Jane Ohlmeyer is Erasmus Smith’s Professor of Modern History at Trinity College, Dublin and the Director of the Trinity Long Room Hub, Trinity’s research institute for advanced study in the Arts and Humanities. Since September 2015 she has also served as Chair of the Irish Research Council. She has also taught at the University of California, Santa Barbara, Yale University, Connecticut, and the University of Aberdeen and has held several visiting international appointments. A passionate teacher and an internationally established scholar of early modern Irish history, Professor Ohlmeyer is the author/editor of eleven books, including Making Ireland English: The Aristocracy in Seventeenth-Century Ireland (2012). She is currently working on a study of Colonial Ireland, Colonial India and preparing an edition of Clarendon’s Shorte View of Ireland. She is a member of the Royal Irish Academy.
James Kelly is Professor of History at Dublin City University. He is a member of the Irish Manuscripts Commission, and President of the Irish Economic and Social History Society. His publications include That Damn’d Thing Called Honour: Duelling in Ireland, 1750-1860 (1995); Henry Flood: Patriots and Politics in Eighteenth-Century Ireland (1998); Poynings’ Law and the Making of Law in Ireland, 1660-1800 (2007); and, as editor (with Martyn Powell), Clubs and Societies in Eighteenth-Century Ireland (2010); (with Mary Ann Lyons), The Proclamations of Ireland, 1660-1820 (5 volumes, 2014), and (with Elizabeth FitzPatrick) of Food and Drink in Ireland (2016). His book Sport in Ireland, 1600-1840 (2014) won the special commendation prize offered by the National University of Ireland in 2016.

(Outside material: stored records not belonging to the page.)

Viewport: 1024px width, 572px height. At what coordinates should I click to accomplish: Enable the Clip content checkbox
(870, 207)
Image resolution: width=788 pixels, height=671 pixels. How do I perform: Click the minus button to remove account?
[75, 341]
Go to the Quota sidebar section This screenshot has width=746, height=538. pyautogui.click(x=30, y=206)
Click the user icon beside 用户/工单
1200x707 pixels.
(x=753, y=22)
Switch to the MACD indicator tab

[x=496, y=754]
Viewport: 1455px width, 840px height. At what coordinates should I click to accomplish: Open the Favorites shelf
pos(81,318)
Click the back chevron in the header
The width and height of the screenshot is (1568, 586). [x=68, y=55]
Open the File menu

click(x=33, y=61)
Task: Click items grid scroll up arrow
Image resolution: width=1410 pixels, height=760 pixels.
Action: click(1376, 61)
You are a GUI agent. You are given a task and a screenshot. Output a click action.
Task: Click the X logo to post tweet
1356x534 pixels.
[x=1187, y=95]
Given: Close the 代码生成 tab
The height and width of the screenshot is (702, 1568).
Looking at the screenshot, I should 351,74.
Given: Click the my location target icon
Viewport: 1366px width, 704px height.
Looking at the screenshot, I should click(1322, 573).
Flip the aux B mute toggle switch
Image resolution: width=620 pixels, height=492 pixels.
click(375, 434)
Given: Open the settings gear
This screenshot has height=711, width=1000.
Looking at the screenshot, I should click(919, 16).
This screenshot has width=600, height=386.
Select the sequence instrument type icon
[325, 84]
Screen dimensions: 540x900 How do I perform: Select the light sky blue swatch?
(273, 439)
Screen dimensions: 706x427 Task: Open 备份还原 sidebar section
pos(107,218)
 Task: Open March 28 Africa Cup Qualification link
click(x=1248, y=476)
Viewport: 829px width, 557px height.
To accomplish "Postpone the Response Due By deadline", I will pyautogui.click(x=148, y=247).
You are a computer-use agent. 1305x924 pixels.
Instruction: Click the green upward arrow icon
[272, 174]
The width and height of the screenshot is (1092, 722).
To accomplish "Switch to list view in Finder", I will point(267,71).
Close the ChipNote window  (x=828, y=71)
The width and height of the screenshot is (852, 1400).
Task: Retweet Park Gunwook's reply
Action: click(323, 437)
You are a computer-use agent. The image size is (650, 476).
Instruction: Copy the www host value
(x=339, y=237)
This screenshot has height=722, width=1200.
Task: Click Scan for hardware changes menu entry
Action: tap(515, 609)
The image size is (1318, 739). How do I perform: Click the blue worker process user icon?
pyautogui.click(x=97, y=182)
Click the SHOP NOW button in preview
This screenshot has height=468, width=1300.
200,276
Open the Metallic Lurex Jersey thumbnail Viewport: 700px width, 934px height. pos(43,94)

Thomas Bartlett was born in Belfast, and is a graduate of Queen’s University Belfast. He has held positions at the National University of Ireland, Galway, then as Professor of Modern Irish history at University College Dublin, and most recently as Professor of Irish history at the University of Aberdeen, until his retirement in 2014. He is a member of the Royal Irish Academy and his previous publications include Ireland: A History (Cambridge, 2010).